ASSIGNED TASK: Your answer is to be the exact text of the lines from the one containing "Click the 保存为默认 link" through the final line of the entries, restated in full, with pictures omitted.

•••

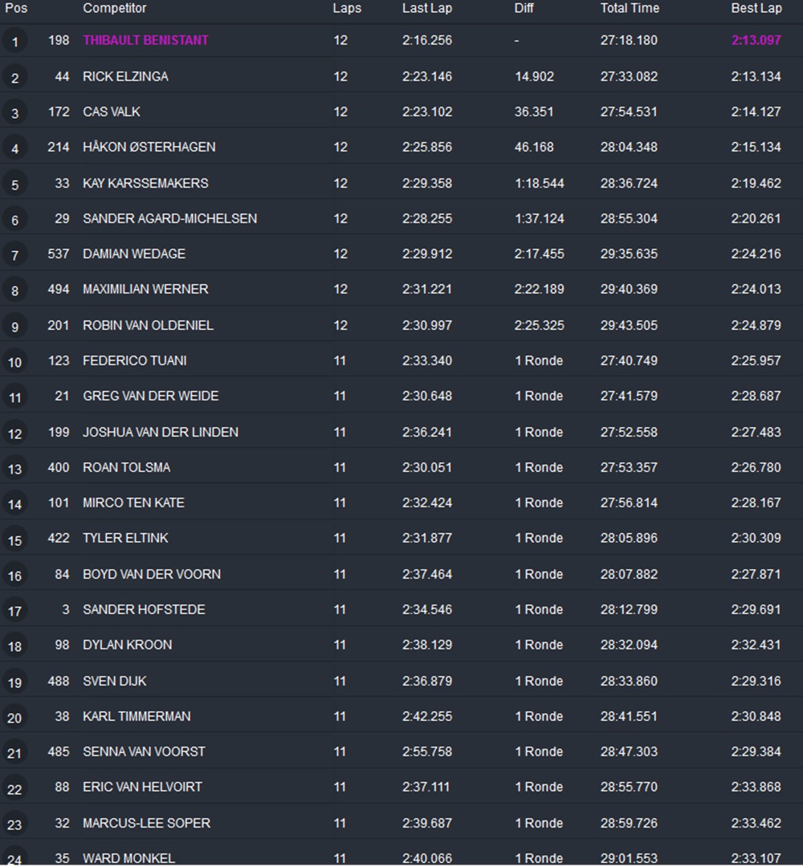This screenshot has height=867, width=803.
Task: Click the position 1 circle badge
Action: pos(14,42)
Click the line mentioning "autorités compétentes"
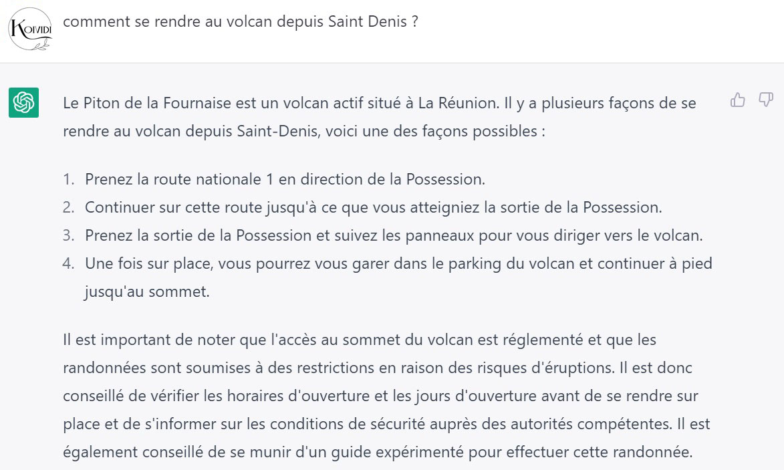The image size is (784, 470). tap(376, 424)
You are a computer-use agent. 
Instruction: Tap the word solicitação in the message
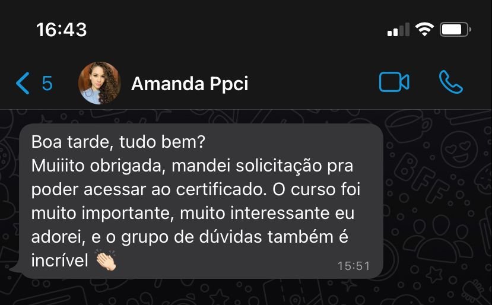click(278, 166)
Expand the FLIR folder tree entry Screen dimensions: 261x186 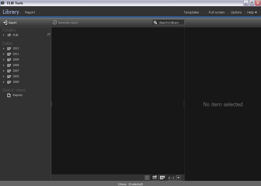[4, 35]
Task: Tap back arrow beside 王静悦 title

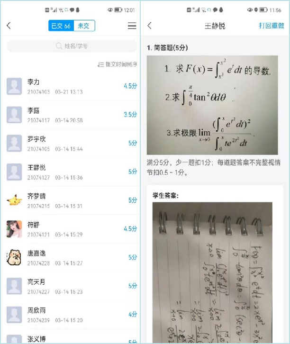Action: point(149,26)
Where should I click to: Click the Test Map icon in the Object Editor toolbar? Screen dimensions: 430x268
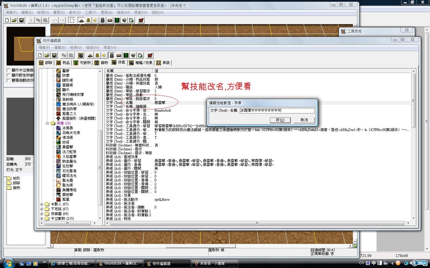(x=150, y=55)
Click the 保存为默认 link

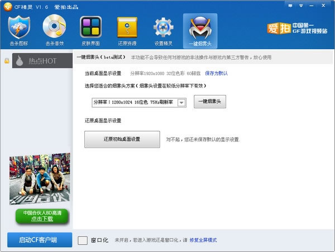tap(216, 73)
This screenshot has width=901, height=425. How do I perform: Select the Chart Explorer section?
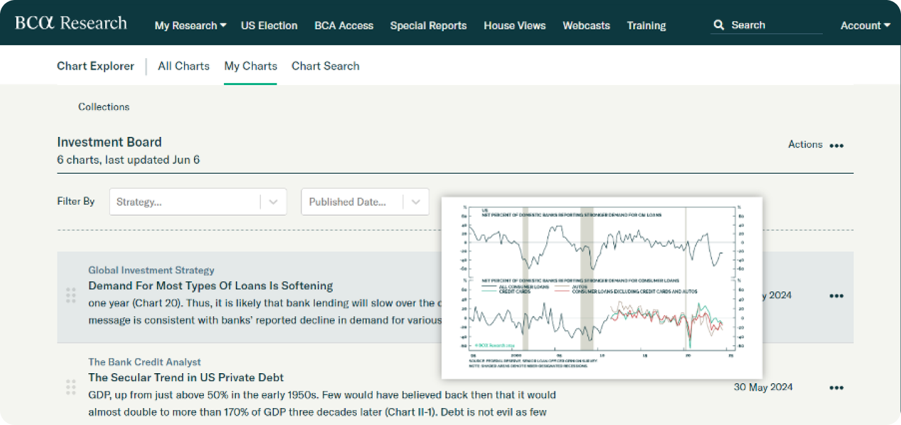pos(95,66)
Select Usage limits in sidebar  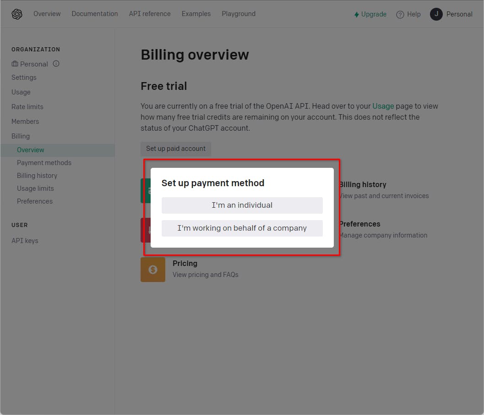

•••

TASK SOLUTION:
Click the 保存为默认 link

tap(216, 73)
This screenshot has width=901, height=425. How do I perform: Select the Chart Explorer section?
pos(95,66)
Select Usage limits in sidebar  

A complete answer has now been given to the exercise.